Il suo avvocato, Steve Zissou, ha sottolineato che But non si occupa più di armi da oltre vent’anni. Con una chiosa che sa però di mezza conferma: anche se il Governo russo avesse autorizzato Bout a facilitare la vendita di armi agli Houthi, sostiene il legale, “non sarebbe poi così diverso da quanto Washington sta facendo con l’Ucraina”, che è nemica dei russi.

Nato a Dushanbe, nel Tagikistan allora parte dell’Unione Sovietica, But iniziò la sua carriera come traduttore militare specializzato in francese, inglese e portoghese. Dopo il collasso dell’URSS decise di mettere in pratica le conoscenze linguistiche iniziando a vendere aerei da trasporto militari russi alle forze di pace delle Nazioni Unite in Africa. Il suo nome divenne definitivamente di pubblico dominio nel 2005, quando Washington lo sanzionò per aver contrabbandato armi in cambio di diamanti con il signore della guerra africano Charles Taylor, ex presidente della Liberia condannato per crimini di guerra in Sierra Leone.
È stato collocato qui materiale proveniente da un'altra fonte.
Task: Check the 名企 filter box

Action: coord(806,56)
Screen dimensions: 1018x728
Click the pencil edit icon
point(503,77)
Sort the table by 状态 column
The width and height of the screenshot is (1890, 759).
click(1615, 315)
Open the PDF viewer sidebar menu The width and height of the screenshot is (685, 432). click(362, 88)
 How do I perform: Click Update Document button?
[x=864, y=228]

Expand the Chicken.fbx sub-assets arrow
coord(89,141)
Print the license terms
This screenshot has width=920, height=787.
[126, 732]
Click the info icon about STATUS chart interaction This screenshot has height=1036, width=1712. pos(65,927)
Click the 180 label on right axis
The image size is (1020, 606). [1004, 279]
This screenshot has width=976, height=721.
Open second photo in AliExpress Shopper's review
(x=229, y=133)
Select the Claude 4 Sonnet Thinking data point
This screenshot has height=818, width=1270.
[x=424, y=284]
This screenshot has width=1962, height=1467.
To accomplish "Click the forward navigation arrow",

Il ritorno agli affari di But è destinato a far discutere molto negli Stati Uniti. Già in passato molti repubblicani avevano contestato un certo squilibrio nel considerare un trafficante di armi vicino a guerriglieri anti-statunitensi e ad estremisti islamici un’equa contropartita per Griner, condannata a 9 anni per aver imprudentemente conservato una manciata di decigrammi di olio di cannabis in valigia (entrambi, tra l’altro, sono tornati al loro vecchio mestiere, dato che Griner ha partecipato alla vittoriosa spedizione statunitense ai Giochi di Parigi 2024).
All’epoca dello scambio, la Casa Bianca spiegò che il nome di But fosse l’unico capace di superare la resistenza del Cremlino e garantire il rimpatrio di Griner, specificando che il russo aveva già scontato 12 anni di carcere in Illinois. Il consigliere per la sicurezza nazionale Jake Sullivan disse che l’amministrazione Biden aveva valutato i rischi legati alla liberazione del trafficante d’armi, concludendo che sarebbero stati “gestibili”. Col senno di poi, quei calcoli potrebbero essere rivelarsi errati.